Copy out the records from the line with "This screenshot has height=901, width=1316." up to and including the line with "Action: [x=36, y=105]", substituting "Tap" for "Click" and keeping everything else the same.

Data to process:

## begin

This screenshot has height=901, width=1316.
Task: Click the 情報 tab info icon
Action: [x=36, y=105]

## end
## begin

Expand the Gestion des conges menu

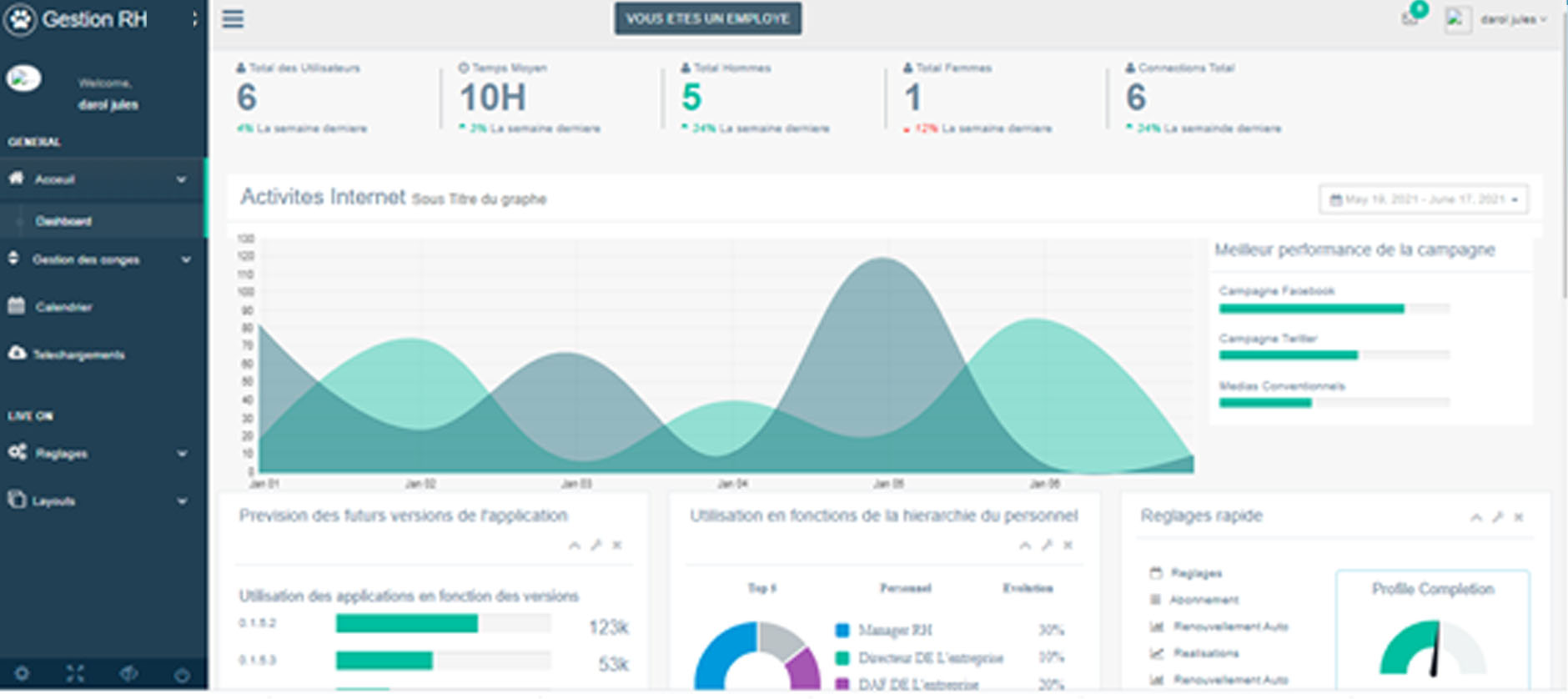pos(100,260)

## end
## begin

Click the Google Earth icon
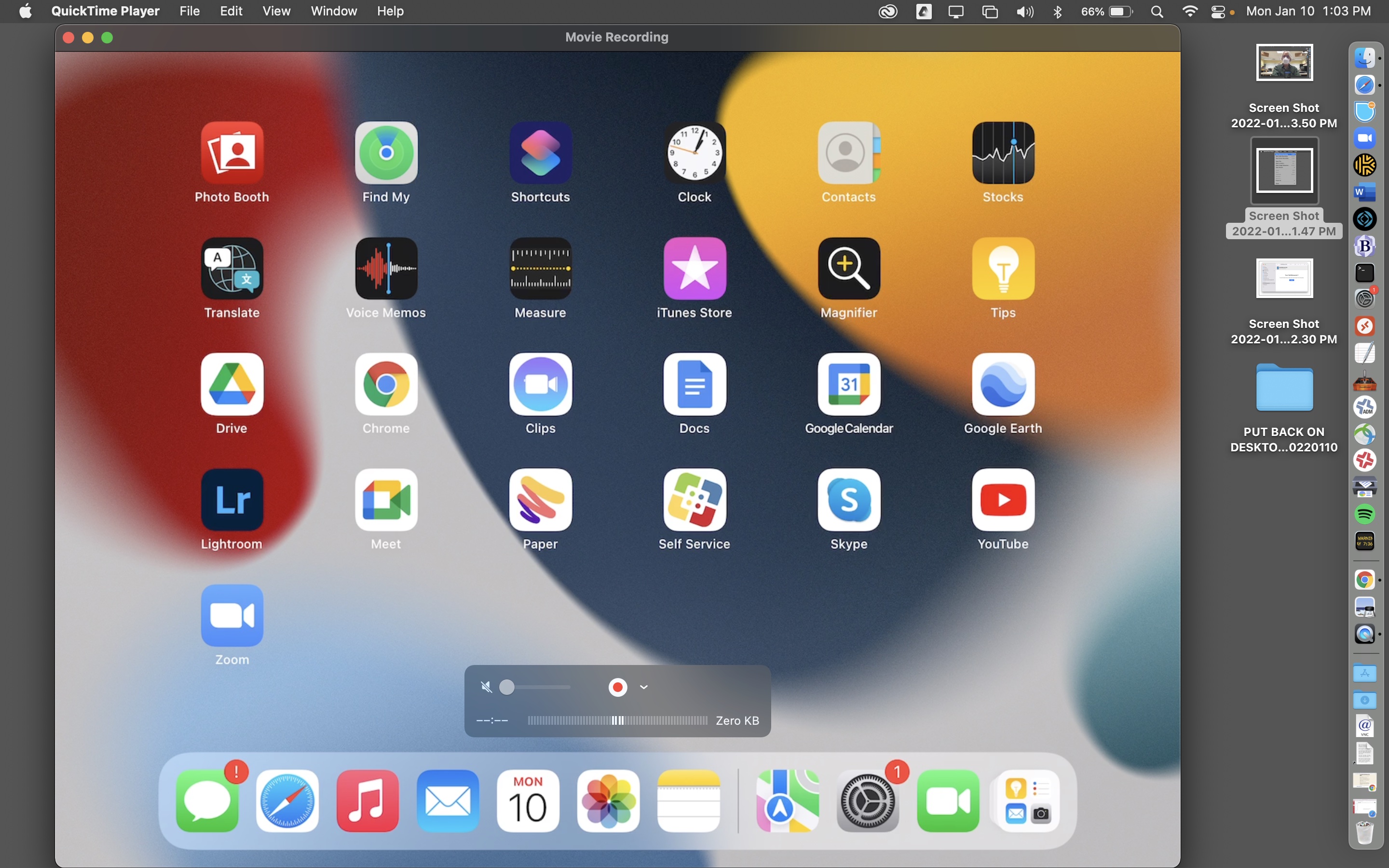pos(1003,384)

## end

Task response:
This screenshot has height=901, width=1316.
Task: Tap the 情報 tab info icon
Action: [x=36, y=105]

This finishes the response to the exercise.